> [Description of the task]: Reproduce word for word the part of the passage on children's online privacy between "Analogies using situations" and "made your decision.", inclusive.

Analogies using situations from the physical world can help. For example, children probably know that while it might be OK to share their home address in person with a close friend, it’s not OK to give it to a stranger on the street. But sharing information online, regardless of whom you’re sharing it with, requires extra care. This is because it’s easier for someone online to pretend to be someone else, and for information online to be shared with more than the person you intended. Remind children to check with an adult if they’re ever in doubt about sharing something online. And when they do ask you, explain how you made your decision.

Second, parents can look for examples of good or bad privacy practices embedded in everyday tools that children use. The website for PBS Kids, for example, tells children not to use any personal information, such as their last name or address, in their username. And instead of asking kids to create security questions, which often involve personal information, the site has children select three pictures to create a “secret code.” As children interact with sites like PBS Kids, parents can ask whether they understand why the websites have been set up this way.

> [Data]:
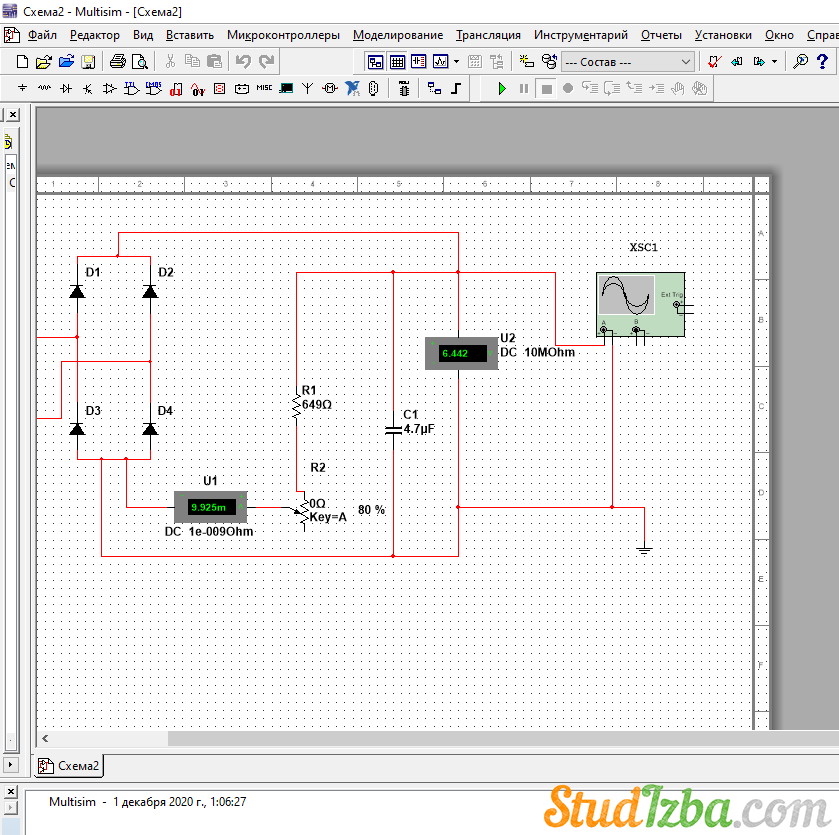Expand the grapher dropdown arrow

pyautogui.click(x=457, y=62)
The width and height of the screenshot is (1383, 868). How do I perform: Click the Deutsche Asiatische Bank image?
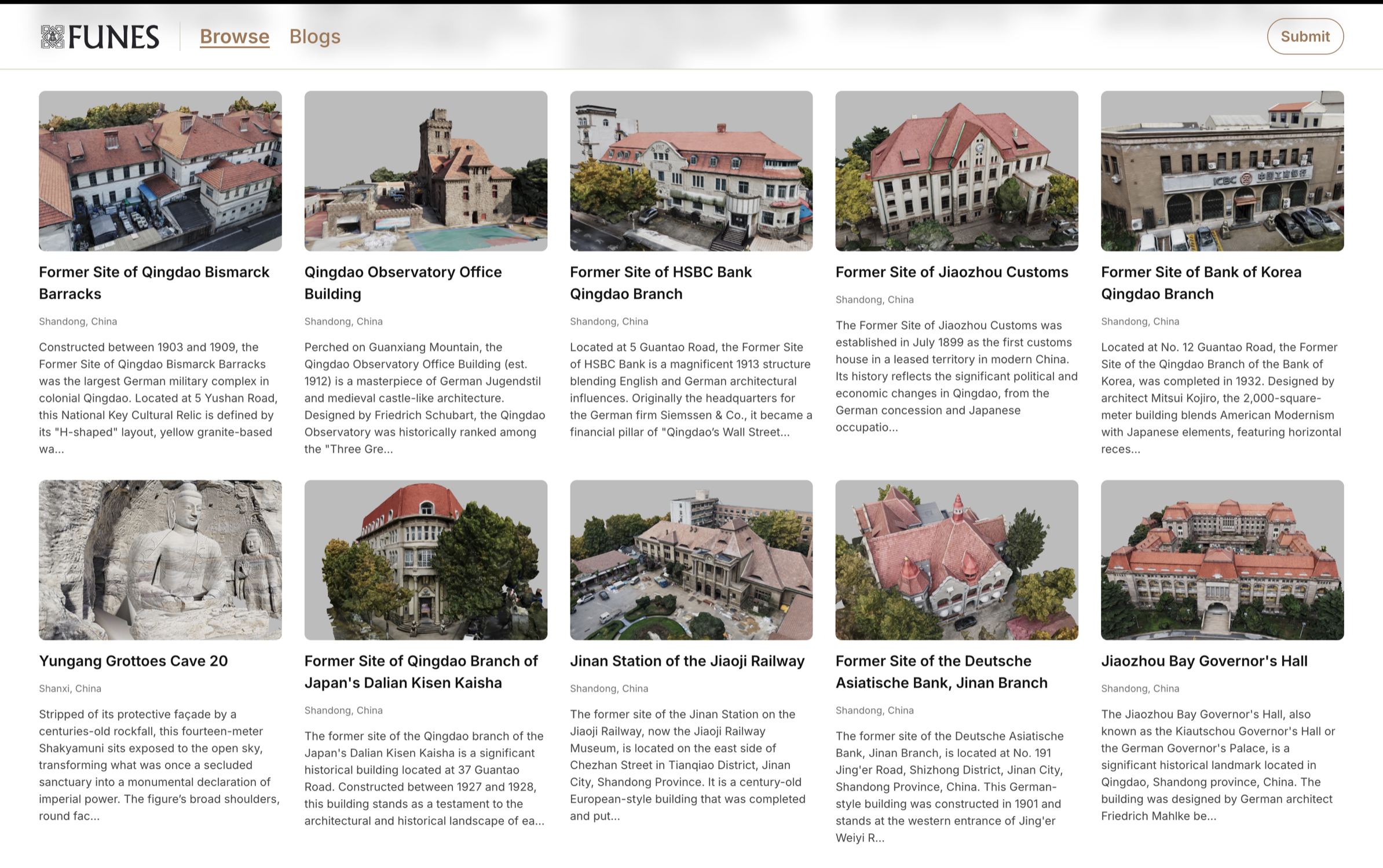pyautogui.click(x=956, y=559)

> [Solution for this task]:
Analogies using situations from the physical world can help. For example, children probably know that while it might be OK to share their home address in person with a close friend, it’s not OK to give it to a stranger on the street. But sharing information online, regardless of whom you’re sharing it with, requires extra care. This is because it’s easier for someone online to pretend to be someone else, and for information online to be shared with more than the person you intended. Remind children to check with an adult if they’re ever in doubt about sharing something online. And when they do ask you, explain how you made your decision.